There is a great little circuit for something called a "Drawdio"
http://web.media.mit.edu/~silver/drawdio/ that kids really love, basically it's an astable 555 that makes a noises with pitch proportional to how long they draw pencil marks. (it's a bit hard to explain quickly, just try the video on that website)
I teach middle school aged kids electronics at a local workshop, building things such as that, and I can tell you it's very doable to make projects for cheap that kids can build and understand.
The main issues that I have found is the board on which you lay out projects. Breadboards are expensive, and not permanent. PCBs don't allow kids to experiment with their own circuit designs, and unless you are going to take the time and money to let them design their own boards that might not work and then etch them, it's more trouble than it is worth. We use a more traditional breadboard concept that is just an actual, wooden board.
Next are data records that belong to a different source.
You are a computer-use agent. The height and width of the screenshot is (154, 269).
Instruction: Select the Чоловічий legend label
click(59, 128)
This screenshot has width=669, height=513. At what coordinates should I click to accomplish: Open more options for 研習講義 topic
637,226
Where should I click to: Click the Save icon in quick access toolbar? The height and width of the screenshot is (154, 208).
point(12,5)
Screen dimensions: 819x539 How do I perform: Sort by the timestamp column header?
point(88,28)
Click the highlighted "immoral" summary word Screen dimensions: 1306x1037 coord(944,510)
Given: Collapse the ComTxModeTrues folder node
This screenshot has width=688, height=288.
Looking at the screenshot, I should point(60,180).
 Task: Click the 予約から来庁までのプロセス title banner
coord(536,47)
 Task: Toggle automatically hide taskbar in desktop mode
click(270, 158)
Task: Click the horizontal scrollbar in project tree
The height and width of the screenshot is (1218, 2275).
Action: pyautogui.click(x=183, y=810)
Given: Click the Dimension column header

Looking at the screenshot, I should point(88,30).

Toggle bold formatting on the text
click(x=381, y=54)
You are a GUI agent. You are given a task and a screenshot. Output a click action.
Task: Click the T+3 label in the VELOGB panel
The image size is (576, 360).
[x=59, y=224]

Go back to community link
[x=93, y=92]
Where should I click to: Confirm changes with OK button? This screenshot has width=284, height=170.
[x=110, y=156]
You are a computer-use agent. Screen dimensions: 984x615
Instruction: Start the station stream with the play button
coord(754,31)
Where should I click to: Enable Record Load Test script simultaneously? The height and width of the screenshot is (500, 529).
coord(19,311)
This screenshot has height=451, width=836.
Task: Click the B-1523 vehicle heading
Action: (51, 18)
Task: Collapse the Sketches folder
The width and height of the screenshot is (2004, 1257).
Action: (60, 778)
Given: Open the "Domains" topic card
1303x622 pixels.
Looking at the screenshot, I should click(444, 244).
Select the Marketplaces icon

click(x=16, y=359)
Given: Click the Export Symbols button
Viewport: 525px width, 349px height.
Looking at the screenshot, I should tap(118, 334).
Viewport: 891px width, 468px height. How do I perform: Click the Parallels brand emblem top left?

Then we have kids use copper tacks and strips to lay down the circuitry, and then they solder things directly to that.
As other people have mentioned, soldering irons are a bit annoying, and a couple kids might get some mild burns, but as long as you don't mind the initial cost, it's totally doable.
One of the great things about the drawdio project, is it allows you to hook it up to a oscilloscope and show the kids more about sound, or hook the piezo speaker up to a computer and run some FFT software, so they can see and hear how the resistance changes the pitch.
Other things to look into are basic transistor circuits, things with opamps, counters, or things with binary to decimal or binary to seven segment LCD chips.